Saved entries:
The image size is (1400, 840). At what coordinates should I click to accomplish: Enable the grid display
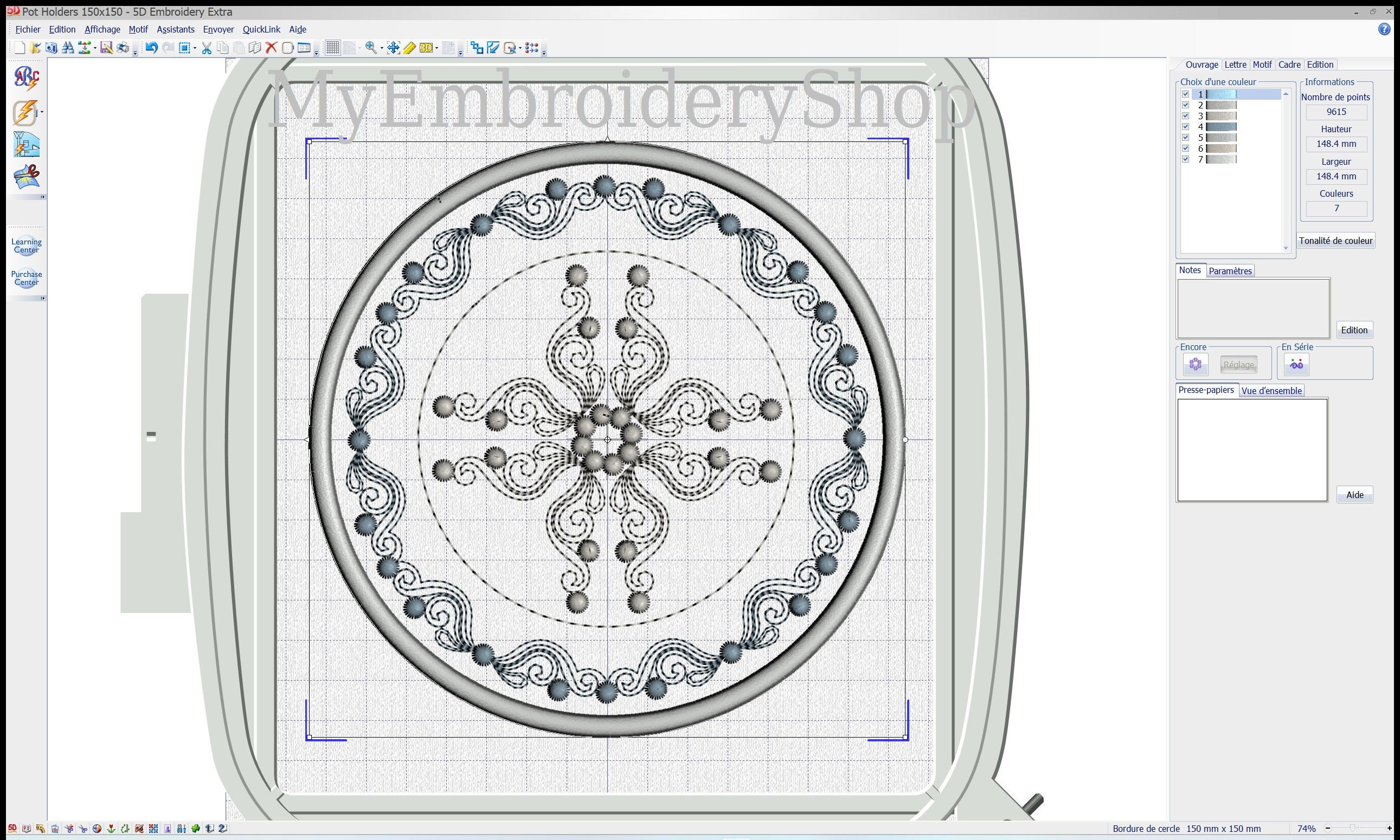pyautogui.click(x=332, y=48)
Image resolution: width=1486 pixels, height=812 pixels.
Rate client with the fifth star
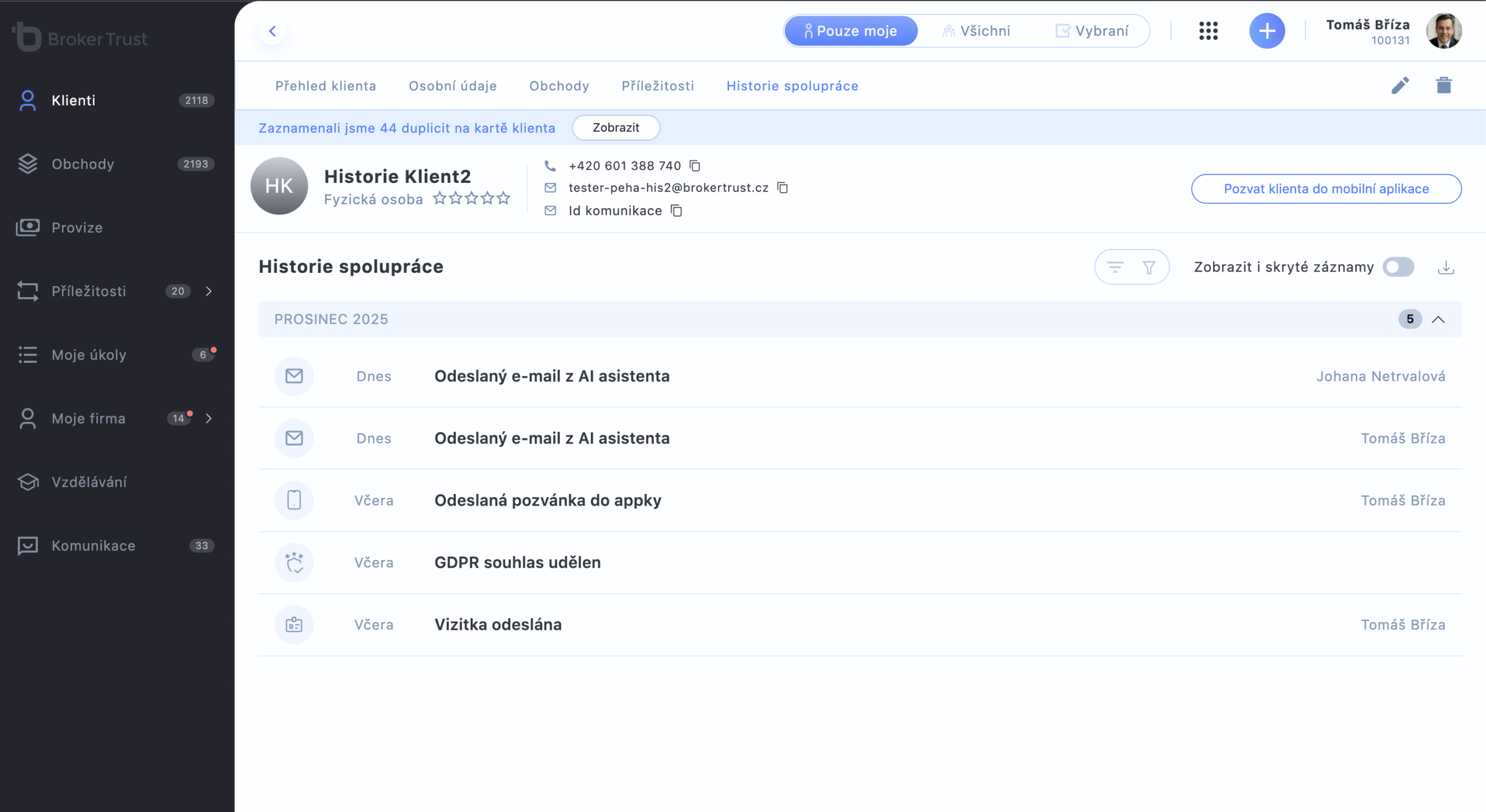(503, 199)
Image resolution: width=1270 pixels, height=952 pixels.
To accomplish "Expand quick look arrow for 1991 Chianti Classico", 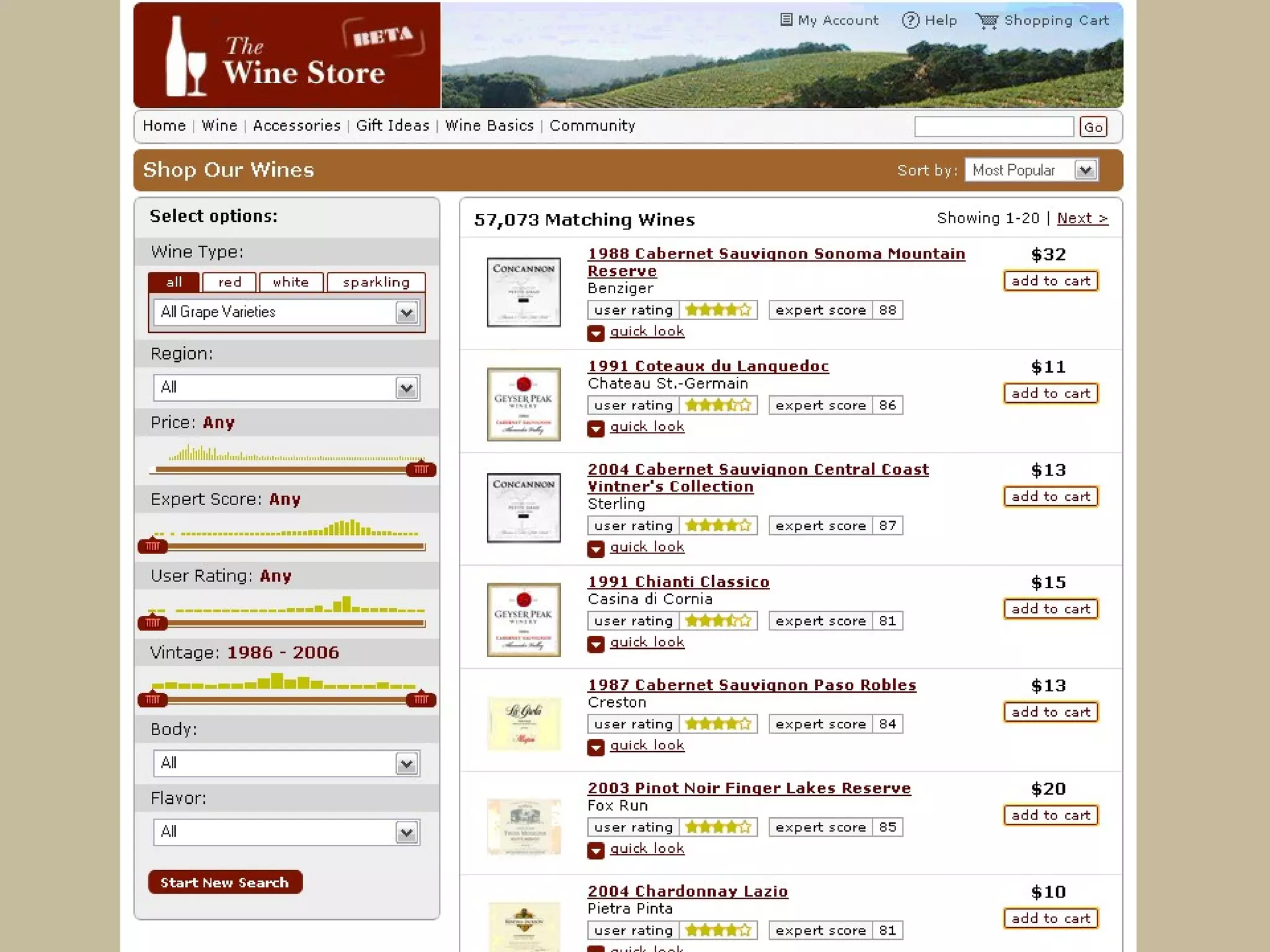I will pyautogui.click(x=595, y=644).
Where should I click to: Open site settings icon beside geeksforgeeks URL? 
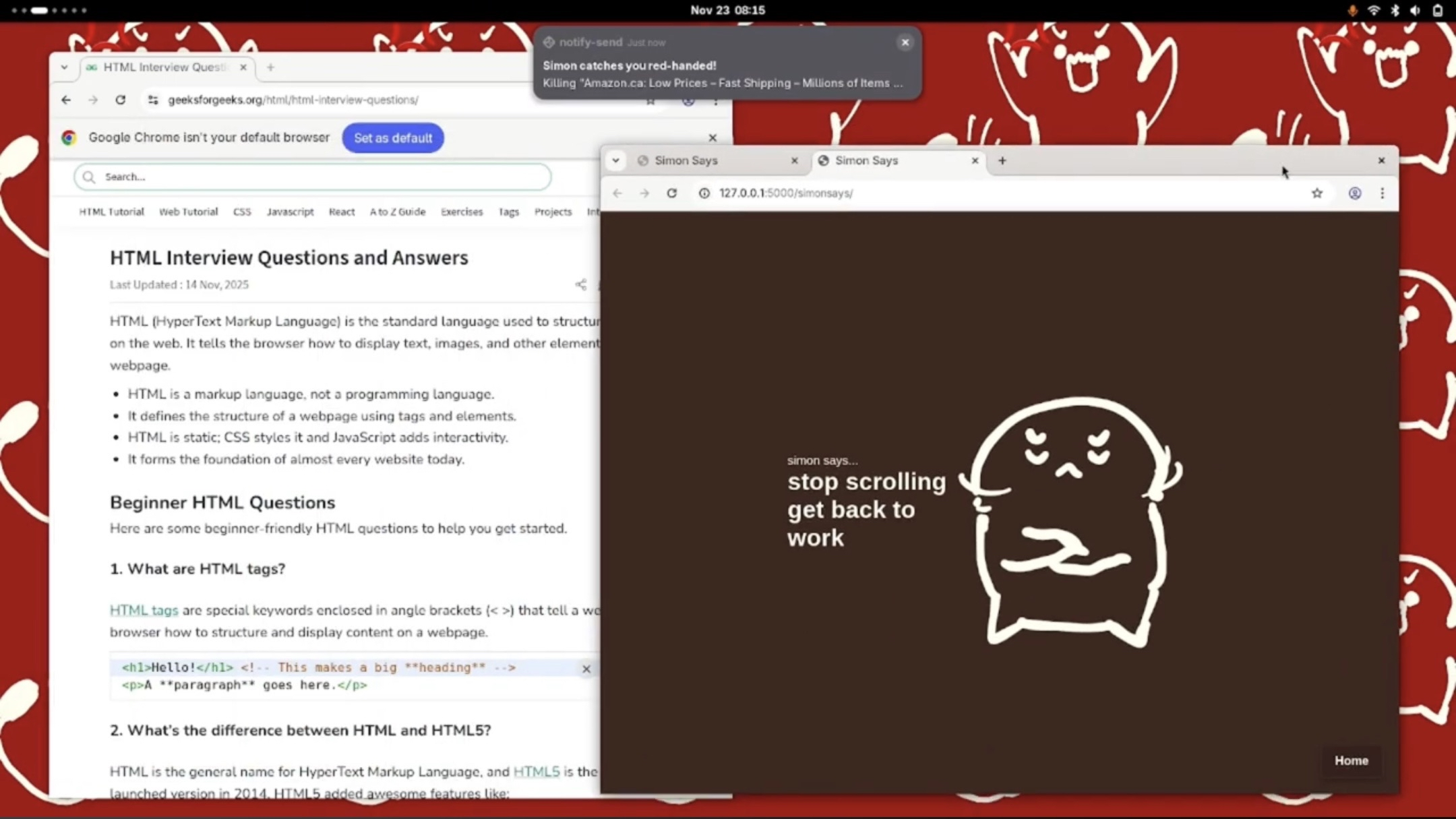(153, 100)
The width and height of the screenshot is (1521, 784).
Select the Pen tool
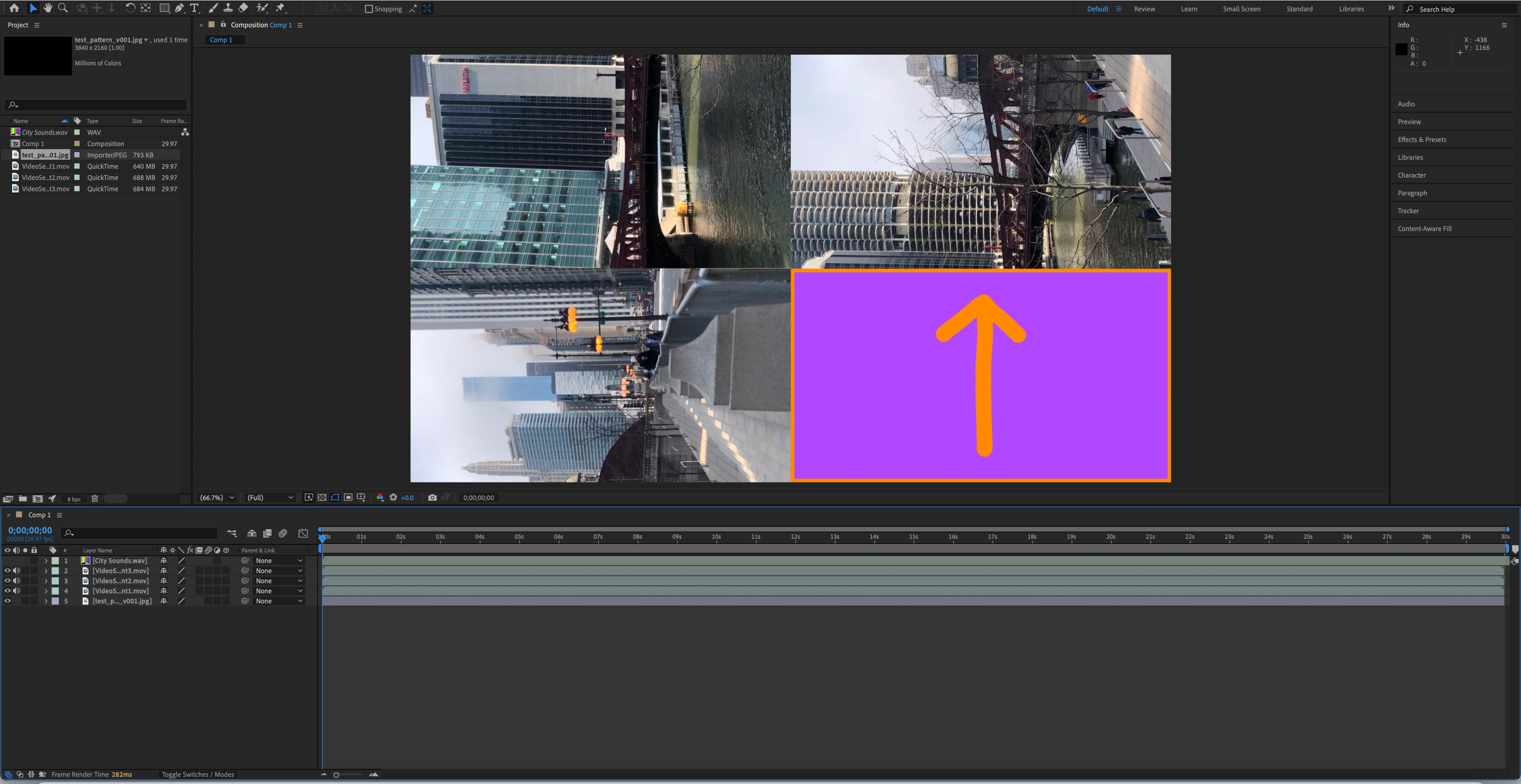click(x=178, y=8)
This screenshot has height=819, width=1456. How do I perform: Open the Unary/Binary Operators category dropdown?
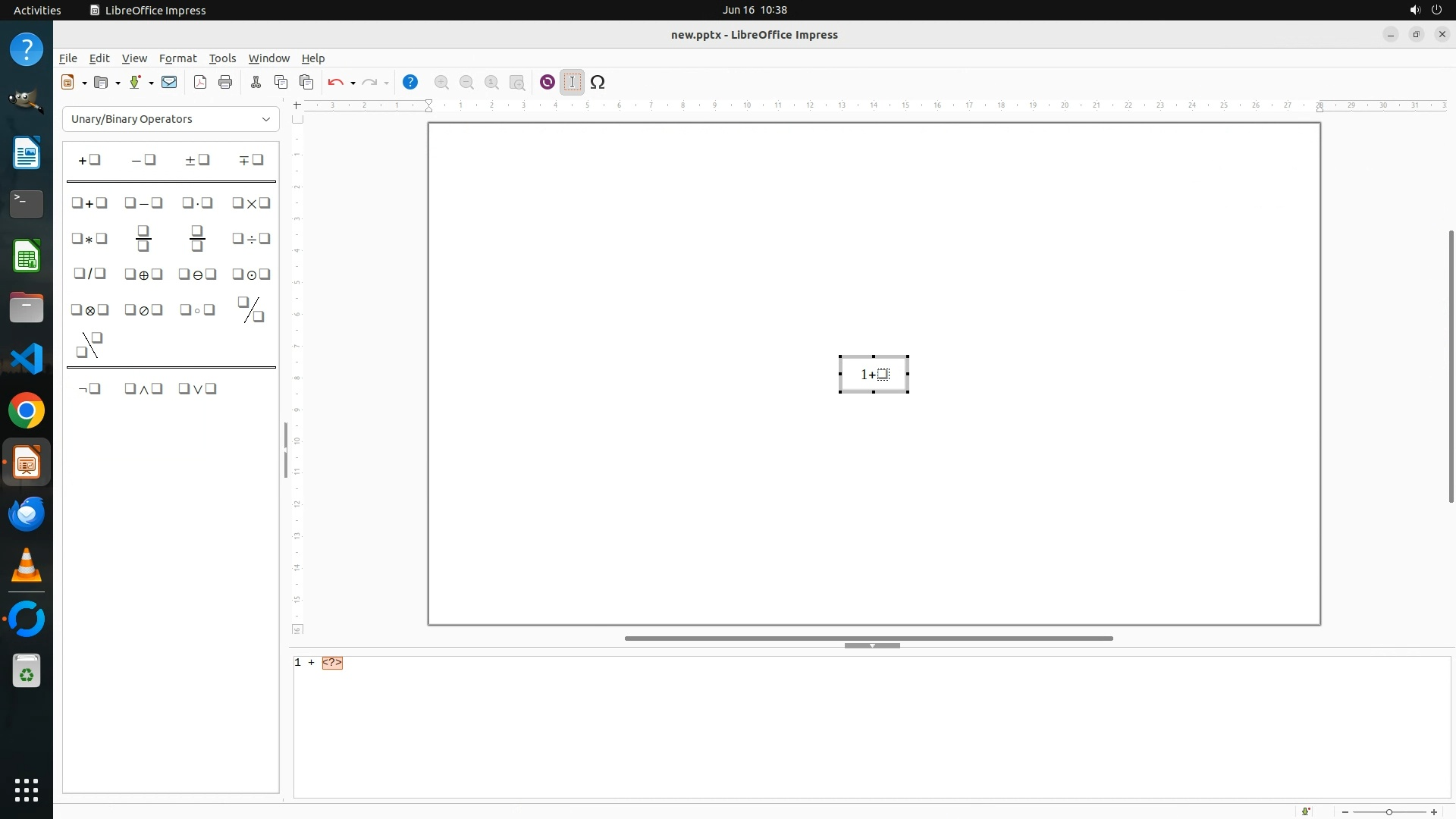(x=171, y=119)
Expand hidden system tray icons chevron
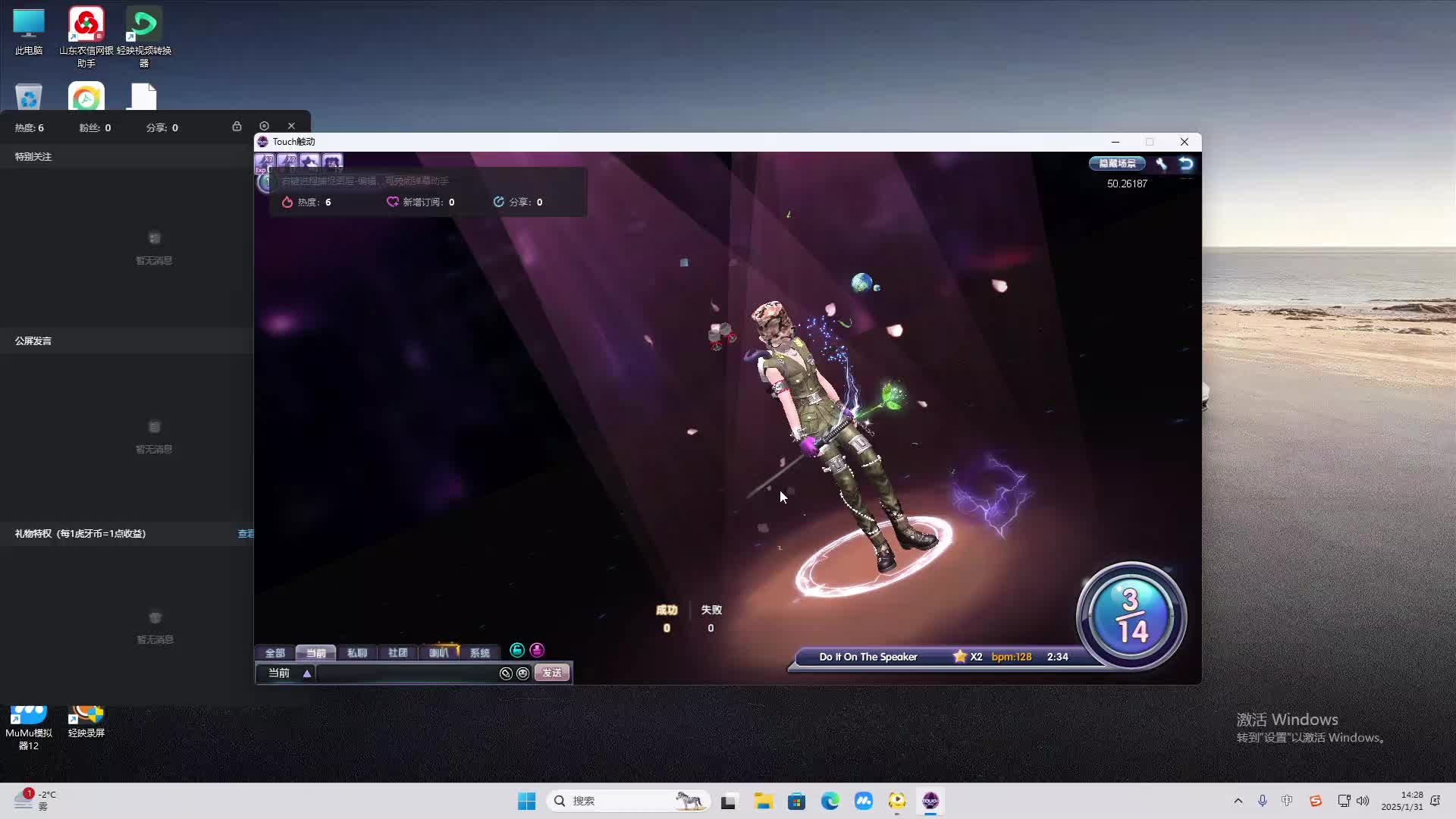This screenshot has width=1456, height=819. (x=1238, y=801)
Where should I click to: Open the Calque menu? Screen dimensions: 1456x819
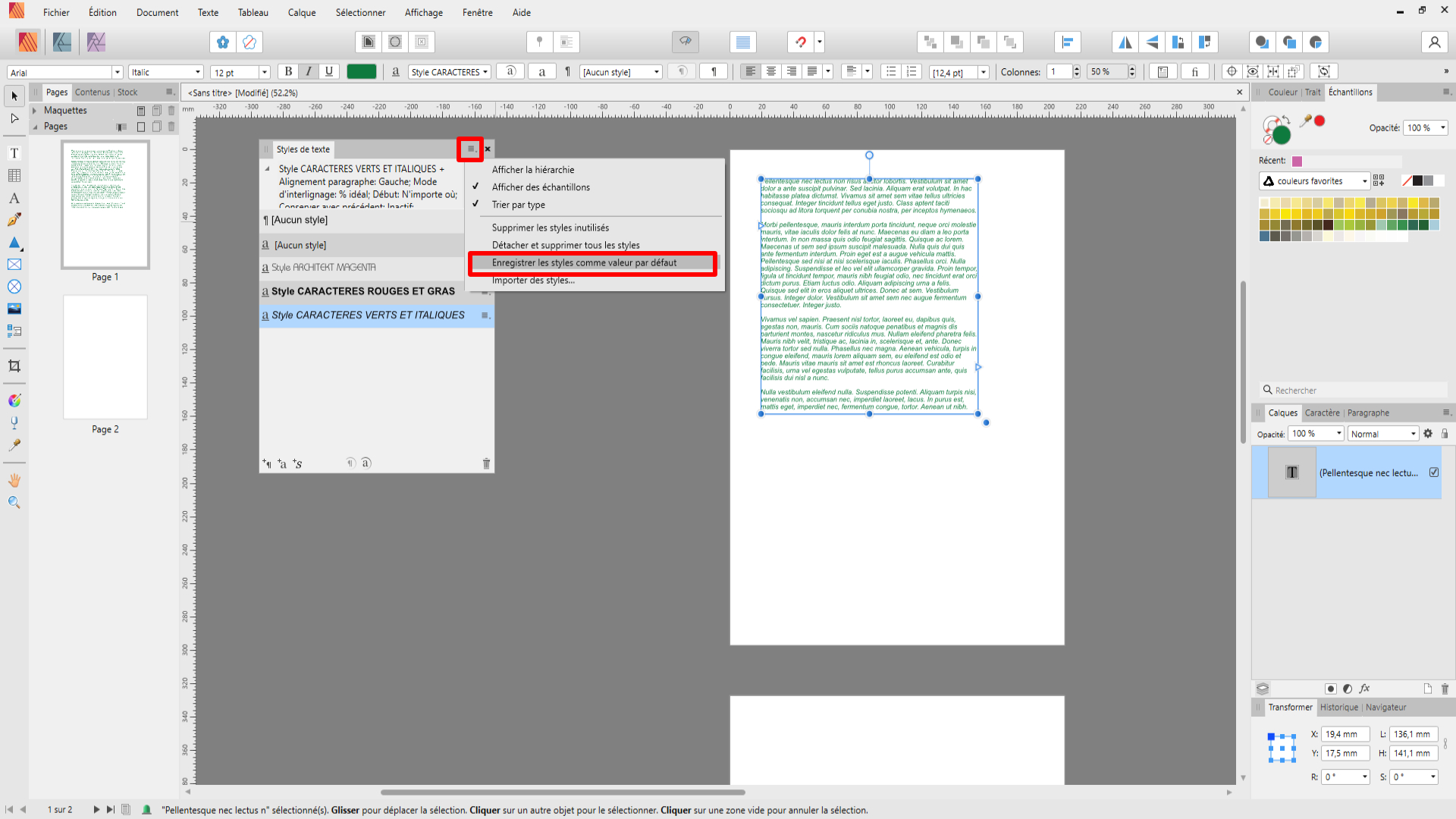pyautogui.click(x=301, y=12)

**Problem:** Transcribe exactly the span of lines from the line holding "Select the Pen tool" through the last line above, both included. Pictures stay out.

**Solution for this task:**
Select the Pen tool
click(x=178, y=8)
This screenshot has height=819, width=1456. How do I perform: Open the Unary/Binary Operators category dropdown?
(x=171, y=119)
Expand hidden system tray icons chevron
This screenshot has width=1456, height=819. (x=1238, y=801)
Where should I click to: Open the Calque menu? Screen dimensions: 1456x819
pyautogui.click(x=301, y=12)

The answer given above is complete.